* _Problem to work on_: Among the entries below, one stretch runs from the line that contains "أنواع قص رخام (92, 1533)" through the line that contains "المدونة (114, 2413)". Repeat that stretch exactly, ends included, and only that.

** Material to process follows **

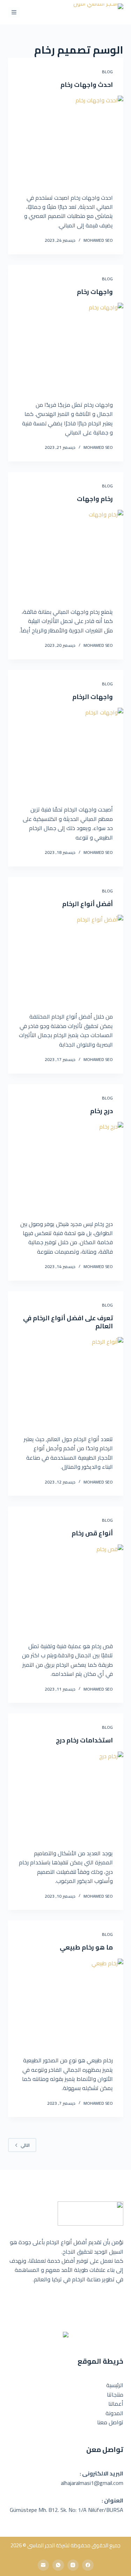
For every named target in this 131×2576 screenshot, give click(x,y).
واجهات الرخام (92, 697)
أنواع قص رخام (92, 1533)
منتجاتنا (115, 2394)
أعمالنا (115, 2403)
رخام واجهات (95, 499)
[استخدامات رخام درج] (65, 1795)
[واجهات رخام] (65, 346)
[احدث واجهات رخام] (65, 139)
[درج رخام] (65, 1165)
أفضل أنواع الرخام (87, 904)
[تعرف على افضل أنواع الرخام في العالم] (65, 1380)
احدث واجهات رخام (86, 84)
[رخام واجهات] (65, 553)
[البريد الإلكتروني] (43, 2565)
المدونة (114, 2413)
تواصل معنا (110, 2422)
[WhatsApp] (58, 2565)
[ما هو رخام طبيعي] (65, 2002)
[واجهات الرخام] (65, 751)
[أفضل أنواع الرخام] (65, 958)
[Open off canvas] (14, 12)
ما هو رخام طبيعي (86, 1947)
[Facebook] (88, 2565)
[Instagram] (73, 2565)
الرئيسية (114, 2385)
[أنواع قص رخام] (65, 1587)
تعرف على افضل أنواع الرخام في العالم (68, 1322)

** End of Material to process **

* _Response to this exercise_:
أنواع قص رخام (92, 1533)
منتجاتنا (115, 2394)
أعمالنا (115, 2403)
رخام واجهات (95, 499)
[استخدامات رخام درج] (65, 1795)
[واجهات رخام] (65, 346)
[احدث واجهات رخام] (65, 139)
[درج رخام] (65, 1165)
أفضل أنواع الرخام (87, 904)
[تعرف على افضل أنواع الرخام في العالم] (65, 1380)
احدث واجهات رخام (86, 84)
[رخام واجهات] (65, 553)
[البريد الإلكتروني] (43, 2565)
المدونة (114, 2413)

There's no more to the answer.